On Feb 7, 12:19 pm, Jason Grout <jason-s...@creativetrax.com> wrote:
> Craig Citro wrote:
> > Hi,
>
> > Yep, there are definitely easy ways of doing this. Here's one way:
>
> > sage: var('a b c d')
> > (a, b, c, d)
> > sage: A = matrix(2,[2,1,1,1])
> > sage: B = matrix(2,[a,b,c,d])
> > sage: C = A*B - B*A
>
> > sage: [ e == 0 for e in C.list() ]
> > [c - b == 0, d + b - a == 0, -d - c + a == 0, b - c == 0]
>
> > sage: solve([ e == 0 for e in C.list() ], N.list())
> > [[a == r2 + r1, b == r2, c == r2, d == r1]]
>
> Just to point out for those that need a guide through the above, Craig
> is basically creating a list of equations from each entry in the matrix.

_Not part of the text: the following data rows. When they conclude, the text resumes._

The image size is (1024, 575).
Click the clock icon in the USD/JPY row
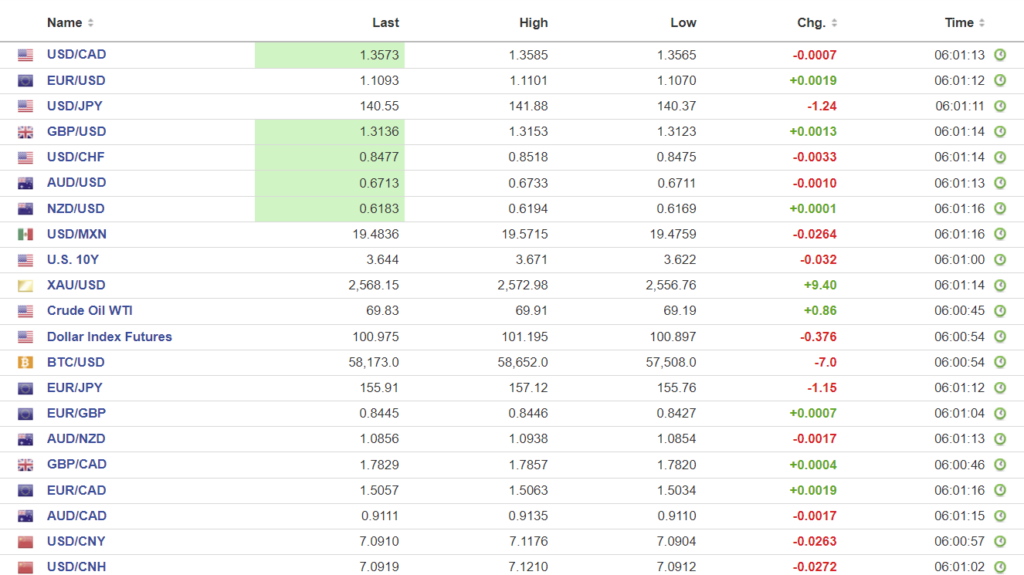999,106
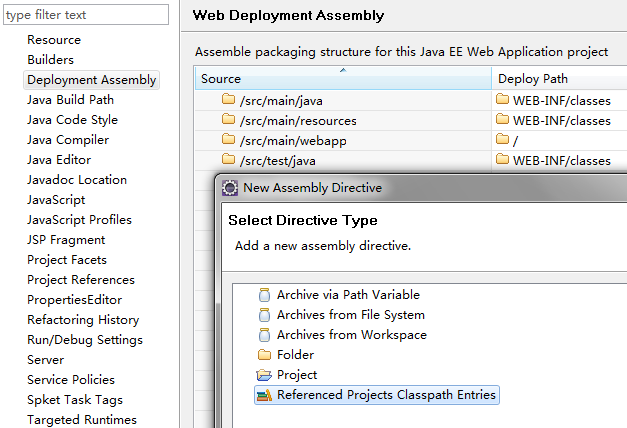Click the WEB-INF/classes deploy path for /src/test/java
627x428 pixels.
tap(561, 160)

>   He doesn't show it, but I suppose that N is a matrix of the variables.
>   You could also do:
>
> solve([ e == 0 for e in C.list() ], C.variables())
>
> That said, I think it would be a great thing if solve could recognize
> matrices and that two matrices are equal if each entry is equal.  I
> believe MMA does this (but it's easier there; matrices are nothing more
> than nested lists).  It'd certainly make certain things I do more
> natural if I could do:
>
> solve(matrixA==matrixB)
>
> and that was equivalent to:
>
> solve([i==j for i,j in zip(matrixA.list(), matrixB.list())])
>
> if the matrices were of the same dimensions.
>
> Okay, so now that I've written my piece, I suppose the next step is to
> open a trac ticket, write a patch to implement it, and post it for
> review :).
>
> The ticket ishttp://trac.sagemath.org/sage_trac/ticket/5201
>
> I won't cry if someone submits a patch before I get to it :).